◆ **ASSIGNMENT**: Retype, word for word, every line from the one holding "Screen dimensions: 1024x436" through the one holding "Click the (7) review count" in the entries below, both included, and only those lines.

BEGIN MATERIAL TO PROCESS

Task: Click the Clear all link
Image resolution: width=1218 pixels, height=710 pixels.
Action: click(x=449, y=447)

END MATERIAL TO PROCESS
BEGIN MATERIAL TO PROCESS

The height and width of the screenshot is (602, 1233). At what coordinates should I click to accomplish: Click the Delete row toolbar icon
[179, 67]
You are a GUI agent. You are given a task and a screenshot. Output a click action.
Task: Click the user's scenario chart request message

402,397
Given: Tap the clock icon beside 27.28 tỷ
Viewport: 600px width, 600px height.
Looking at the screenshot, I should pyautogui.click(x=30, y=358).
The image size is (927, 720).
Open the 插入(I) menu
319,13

END MATERIAL TO PROCESS
BEGIN MATERIAL TO PROCESS

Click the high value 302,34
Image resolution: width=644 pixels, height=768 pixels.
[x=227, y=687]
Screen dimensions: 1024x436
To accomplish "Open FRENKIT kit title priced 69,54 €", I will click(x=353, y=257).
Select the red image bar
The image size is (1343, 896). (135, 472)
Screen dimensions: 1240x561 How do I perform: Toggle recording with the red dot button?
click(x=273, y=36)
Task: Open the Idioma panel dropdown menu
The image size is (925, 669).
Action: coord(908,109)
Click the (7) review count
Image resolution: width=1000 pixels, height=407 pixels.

END MATERIAL TO PROCESS

◆ **EXPECTED OUTPUT**:
Screen dimensions: 1024x436
To accomplish "Open FRENKIT kit title priced 69,54 €", I will click(x=353, y=257).
Select the red image bar
The image size is (1343, 896). (135, 472)
Screen dimensions: 1240x561 How do I perform: Toggle recording with the red dot button?
click(x=273, y=36)
Task: Open the Idioma panel dropdown menu
The image size is (925, 669).
Action: coord(908,109)
Click the (7) review count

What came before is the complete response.